Álex Cora ejerce en la actualidad de mánager de los Boston Red Sox, un equipo de las grandes ligas de beisbol de los EE UU, el ecosistema deportivo en el que el de Caguas ingresó en 1998 y permaneció hasta 2010 como jugador y en adelante como entrenador.
Pese a la militancia deportiva en la cima del beisbol, Álex no olvidó deportivamente a su isla; al margen de jugar con el equipo nacional entre 2006 y 2009, también fue su mánager general durante un tiempo.
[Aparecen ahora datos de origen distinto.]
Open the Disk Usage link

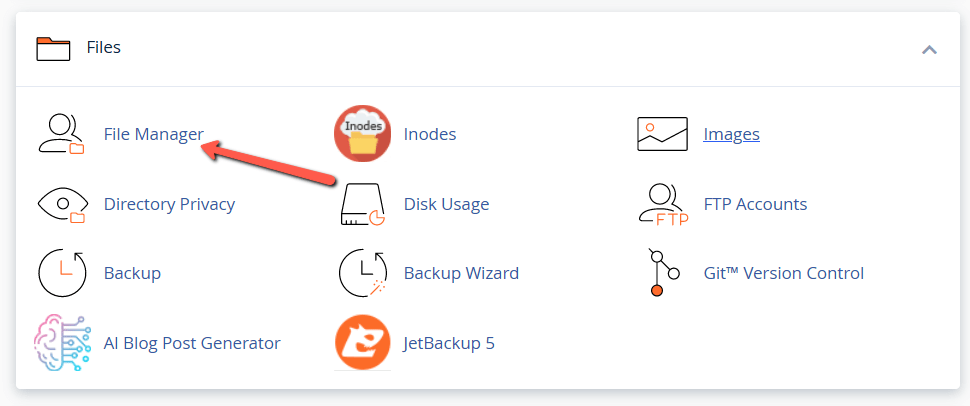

Y ni olvidó contribuir a su patria cuando la devastación de María, ni de ofrecer su título de las series mundiales a su pueblo en 2018.
Álex es un tipo que se ha hecho querer por sus compatriotas porque pese a que tuvo que emigrar de Puerto Rico para proyectar su talento deportivo donde el béisbol genera fama y dividendos, siempre ha conservado su ADN boricua más allá de las palabras.
Pero con independencia del reconocimiento deportivo, el hecho que ha traído a Cora hasta esta reflexión es su ausencia justificada en uno de los compromisos competitivos del equipo que dirige deportivamente, los mencionados Boston Red Sox, como consecuencia de la coincidencia de un partido con la graduación de su hija en el Boston College de Chesnut Hill.
Según declaraciones del propio exjugador, la decisión resultó del todo sencilla y escogió no perderse el evento académico de su hija aduciendo que su ausencia como entrenador era algo secundario frente a su ausencia como padre.
En la misma entrevista, Cora manifestaba la catarata de sacrificios a los que se había visto abocado en sus 22 años de trayectoria como jugador y entrenador y que habían supuesto la pérdida de demasiados hitos familiares irrecuperables para el bagaje emocional.
A menudo, quienes observamos a las figuras deportivas desde nuestra posición a ras de suelo, solo nos fijamos en su salario, en su gloria, en la idolatría que suscitan, pero con frecuencia obviamos sus sentimientos, sus renuncias, sus privaciones personales, el menoscabo de sus circunstancias emocionales como consecuencia de la exigencia del deporte profesional de alto nivel.
En los deportistas élite, la familia se eleva como la primera víctima de la frecuencia y la exigencia de las competiciones y, aunque parezca que los lujos propios de sus salarios compensan las privaciones, algunas emociones ni se tasan ni se recuperan. De ahí que el gesto de Álex, esa negativa a renunciar a la graduación de su hija para cumplir con su compromiso deportivo, sea equiparable a un grito de conciliación, a una llamada a valorar que los “héroes” también necesitan de intervalos en los que dejen de serlo y arroparse con la manta de los suyos en la intimidad de su hogar.
A la postre, cualquier ídolo más allá de los mitos clásicos fabulados por los humanos, cualquier persona con trascendencia mediática, tiene también sus propias debilidades, una fragilidad común al resto de quienes no gozan de repercusión y que, a menudo, cuando aflora alguna, se revela más rugosa, más sorprendente porque a los levantadores de proezas parece que no les estén permitidas las flaquezas.
Conciliar se erige en uno de los infinitivos con mayores dificultades para su conjugación. Quizá en lo personal dependa solo de cada uno, de su habilidad para distribuir su tiempo y sus afectos, pero en lo que concierne a lo profesional, suceda en las grandes ligas del deporte o en una oficina, se requiere de una empatía entre las partes para que los sacrificios sean los mínimos y no repercutan sobre la salud emocional, y por extensión la mental, de quienes los sufren o los demandan.
Sin pretenderlo, el gesto de Álex Cora ha despertado un coro de aprobaciones que humanizan a los héroes. No en vano, si nos ponemos trascendentes, un héroe solo es alguien a quien tardamos cinco minutos más en olvidar.